• Set exercise: Return every line of the records that contains the word "device", matching case exactly.

• Supplied data:

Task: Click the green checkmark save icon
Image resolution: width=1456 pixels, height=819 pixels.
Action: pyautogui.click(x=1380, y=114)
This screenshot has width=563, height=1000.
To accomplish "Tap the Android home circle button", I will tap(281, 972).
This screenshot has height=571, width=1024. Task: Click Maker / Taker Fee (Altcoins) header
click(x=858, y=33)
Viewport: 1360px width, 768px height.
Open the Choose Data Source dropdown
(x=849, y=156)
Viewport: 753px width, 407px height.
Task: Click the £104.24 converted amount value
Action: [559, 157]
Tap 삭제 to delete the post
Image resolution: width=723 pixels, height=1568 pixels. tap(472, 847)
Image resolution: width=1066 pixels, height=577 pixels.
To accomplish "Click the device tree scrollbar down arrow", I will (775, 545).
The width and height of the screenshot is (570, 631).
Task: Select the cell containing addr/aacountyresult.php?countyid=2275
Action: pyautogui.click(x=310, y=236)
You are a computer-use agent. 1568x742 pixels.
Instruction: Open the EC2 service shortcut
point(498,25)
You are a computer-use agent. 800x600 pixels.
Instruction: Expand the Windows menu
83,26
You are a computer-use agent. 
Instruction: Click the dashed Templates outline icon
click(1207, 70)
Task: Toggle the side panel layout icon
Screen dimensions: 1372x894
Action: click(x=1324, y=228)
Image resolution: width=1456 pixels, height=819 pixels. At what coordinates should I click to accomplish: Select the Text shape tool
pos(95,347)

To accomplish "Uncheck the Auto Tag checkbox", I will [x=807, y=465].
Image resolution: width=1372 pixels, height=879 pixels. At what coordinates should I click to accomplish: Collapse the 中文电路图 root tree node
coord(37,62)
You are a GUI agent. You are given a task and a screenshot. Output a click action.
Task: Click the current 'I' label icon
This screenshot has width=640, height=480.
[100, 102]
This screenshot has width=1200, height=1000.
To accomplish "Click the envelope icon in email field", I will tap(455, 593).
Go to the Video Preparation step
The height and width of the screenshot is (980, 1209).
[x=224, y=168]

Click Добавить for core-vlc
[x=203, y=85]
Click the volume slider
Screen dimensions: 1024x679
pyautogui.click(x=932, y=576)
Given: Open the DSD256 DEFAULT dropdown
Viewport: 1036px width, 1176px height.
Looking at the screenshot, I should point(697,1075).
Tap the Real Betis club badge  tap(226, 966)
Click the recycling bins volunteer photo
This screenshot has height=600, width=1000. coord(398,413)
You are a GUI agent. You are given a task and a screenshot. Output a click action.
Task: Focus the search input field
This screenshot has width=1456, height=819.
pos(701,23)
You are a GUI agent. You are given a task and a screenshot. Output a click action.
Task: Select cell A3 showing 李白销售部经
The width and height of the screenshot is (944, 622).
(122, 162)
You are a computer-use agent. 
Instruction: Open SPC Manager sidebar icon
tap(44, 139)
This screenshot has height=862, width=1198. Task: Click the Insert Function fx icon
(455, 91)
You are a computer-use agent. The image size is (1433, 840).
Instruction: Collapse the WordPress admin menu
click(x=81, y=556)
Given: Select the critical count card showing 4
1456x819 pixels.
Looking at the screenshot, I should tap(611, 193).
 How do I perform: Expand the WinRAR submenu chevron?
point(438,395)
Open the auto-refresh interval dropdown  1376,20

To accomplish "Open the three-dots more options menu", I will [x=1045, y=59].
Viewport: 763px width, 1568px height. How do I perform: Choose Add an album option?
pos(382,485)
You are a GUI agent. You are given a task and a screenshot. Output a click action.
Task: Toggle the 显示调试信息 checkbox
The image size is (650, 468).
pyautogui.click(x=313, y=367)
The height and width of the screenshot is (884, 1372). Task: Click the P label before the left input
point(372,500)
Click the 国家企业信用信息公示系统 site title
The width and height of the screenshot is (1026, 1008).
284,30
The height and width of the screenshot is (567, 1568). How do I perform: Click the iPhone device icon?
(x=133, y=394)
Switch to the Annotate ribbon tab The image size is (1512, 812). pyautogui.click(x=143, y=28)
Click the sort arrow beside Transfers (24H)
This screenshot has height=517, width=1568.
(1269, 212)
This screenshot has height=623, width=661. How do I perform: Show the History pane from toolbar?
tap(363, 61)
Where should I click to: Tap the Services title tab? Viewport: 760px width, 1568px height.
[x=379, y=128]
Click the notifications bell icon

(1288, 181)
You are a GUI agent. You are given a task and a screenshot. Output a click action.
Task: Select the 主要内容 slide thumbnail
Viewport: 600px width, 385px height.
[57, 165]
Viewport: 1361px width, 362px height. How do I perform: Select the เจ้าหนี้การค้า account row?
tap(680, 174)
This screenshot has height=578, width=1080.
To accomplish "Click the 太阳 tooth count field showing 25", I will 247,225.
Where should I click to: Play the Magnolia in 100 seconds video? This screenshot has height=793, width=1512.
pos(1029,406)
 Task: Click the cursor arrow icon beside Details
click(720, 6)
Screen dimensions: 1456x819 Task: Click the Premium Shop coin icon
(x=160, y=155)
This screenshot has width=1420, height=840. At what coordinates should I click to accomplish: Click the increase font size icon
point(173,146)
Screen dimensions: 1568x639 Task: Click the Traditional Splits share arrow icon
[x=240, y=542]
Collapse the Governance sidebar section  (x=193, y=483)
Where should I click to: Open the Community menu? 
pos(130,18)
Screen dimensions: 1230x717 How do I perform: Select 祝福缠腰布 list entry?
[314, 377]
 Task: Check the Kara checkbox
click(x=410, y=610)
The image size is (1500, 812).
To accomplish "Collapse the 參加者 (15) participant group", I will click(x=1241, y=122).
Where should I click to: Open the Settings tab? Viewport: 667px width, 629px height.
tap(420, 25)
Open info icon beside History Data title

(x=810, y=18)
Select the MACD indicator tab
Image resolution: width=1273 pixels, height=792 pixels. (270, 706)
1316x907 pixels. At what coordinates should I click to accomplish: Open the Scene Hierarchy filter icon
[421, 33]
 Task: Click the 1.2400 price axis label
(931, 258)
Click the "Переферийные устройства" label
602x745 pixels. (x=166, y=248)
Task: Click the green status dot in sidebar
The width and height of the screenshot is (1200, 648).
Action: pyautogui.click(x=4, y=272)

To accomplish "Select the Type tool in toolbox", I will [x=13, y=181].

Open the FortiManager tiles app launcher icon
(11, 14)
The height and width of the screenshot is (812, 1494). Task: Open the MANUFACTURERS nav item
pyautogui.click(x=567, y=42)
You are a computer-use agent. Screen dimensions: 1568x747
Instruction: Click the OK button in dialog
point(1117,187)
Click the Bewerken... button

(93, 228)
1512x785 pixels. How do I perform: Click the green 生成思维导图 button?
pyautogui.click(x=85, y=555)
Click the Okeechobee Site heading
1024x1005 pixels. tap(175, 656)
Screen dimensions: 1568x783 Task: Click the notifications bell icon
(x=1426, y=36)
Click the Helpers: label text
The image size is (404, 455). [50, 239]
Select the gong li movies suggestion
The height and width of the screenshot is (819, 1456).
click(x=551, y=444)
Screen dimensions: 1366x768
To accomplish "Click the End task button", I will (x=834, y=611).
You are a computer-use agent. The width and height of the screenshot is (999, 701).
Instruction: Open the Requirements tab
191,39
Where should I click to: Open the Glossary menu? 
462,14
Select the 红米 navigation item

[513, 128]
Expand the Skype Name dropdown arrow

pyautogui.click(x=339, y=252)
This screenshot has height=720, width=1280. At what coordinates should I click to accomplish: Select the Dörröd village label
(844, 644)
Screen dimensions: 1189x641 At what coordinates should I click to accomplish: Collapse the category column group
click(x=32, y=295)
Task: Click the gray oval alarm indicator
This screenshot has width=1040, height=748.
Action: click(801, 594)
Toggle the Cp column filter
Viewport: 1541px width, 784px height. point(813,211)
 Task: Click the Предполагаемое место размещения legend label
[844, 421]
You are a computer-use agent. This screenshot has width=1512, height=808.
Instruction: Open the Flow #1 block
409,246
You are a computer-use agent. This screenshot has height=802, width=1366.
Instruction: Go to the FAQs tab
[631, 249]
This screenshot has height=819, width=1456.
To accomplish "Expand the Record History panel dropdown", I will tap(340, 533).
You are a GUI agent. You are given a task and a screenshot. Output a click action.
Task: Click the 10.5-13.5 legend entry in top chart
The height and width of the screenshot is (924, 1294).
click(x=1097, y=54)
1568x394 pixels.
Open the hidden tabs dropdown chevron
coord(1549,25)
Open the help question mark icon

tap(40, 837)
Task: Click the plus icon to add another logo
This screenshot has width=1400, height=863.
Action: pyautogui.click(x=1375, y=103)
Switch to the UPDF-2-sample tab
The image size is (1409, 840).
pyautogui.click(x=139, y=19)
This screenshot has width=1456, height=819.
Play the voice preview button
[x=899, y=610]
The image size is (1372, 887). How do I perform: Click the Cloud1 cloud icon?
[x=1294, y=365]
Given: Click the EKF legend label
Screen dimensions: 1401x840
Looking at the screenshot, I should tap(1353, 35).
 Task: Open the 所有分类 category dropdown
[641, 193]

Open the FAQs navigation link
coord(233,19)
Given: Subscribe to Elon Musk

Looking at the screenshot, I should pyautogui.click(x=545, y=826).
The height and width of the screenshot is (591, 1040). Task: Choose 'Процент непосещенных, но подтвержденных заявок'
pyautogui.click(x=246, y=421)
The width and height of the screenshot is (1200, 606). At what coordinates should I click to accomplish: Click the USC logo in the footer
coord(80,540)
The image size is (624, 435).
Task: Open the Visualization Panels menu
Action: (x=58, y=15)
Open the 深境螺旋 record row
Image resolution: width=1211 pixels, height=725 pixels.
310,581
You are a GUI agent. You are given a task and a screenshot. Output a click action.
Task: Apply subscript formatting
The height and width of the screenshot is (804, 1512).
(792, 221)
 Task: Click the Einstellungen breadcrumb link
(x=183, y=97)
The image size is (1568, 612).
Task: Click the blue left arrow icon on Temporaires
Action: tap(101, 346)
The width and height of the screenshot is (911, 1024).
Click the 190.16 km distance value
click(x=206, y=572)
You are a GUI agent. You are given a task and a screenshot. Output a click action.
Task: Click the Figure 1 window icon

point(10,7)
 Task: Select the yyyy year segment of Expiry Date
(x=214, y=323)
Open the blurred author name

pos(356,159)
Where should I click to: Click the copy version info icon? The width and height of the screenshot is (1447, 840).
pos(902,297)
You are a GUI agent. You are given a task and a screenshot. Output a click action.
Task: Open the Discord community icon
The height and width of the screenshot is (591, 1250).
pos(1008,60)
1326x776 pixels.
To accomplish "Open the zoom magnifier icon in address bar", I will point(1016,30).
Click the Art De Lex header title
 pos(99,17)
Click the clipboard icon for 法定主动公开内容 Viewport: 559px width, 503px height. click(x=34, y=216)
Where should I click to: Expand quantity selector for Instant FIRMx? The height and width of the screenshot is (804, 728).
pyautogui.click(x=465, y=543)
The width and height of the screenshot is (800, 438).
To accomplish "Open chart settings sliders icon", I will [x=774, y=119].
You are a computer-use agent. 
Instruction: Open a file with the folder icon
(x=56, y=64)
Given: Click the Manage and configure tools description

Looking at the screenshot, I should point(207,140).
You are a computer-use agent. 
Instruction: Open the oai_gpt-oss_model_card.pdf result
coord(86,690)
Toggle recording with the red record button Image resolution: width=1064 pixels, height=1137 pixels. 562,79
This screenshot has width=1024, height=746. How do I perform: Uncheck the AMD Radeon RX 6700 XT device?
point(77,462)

• Reply to the task:
To accomplish "Click the device tree scrollbar down arrow", I will (775, 545).
The height and width of the screenshot is (567, 1568). How do I perform: Click the iPhone device icon?
This screenshot has width=1024, height=746. How do I perform: Uncheck the AMD Radeon RX 6700 XT device?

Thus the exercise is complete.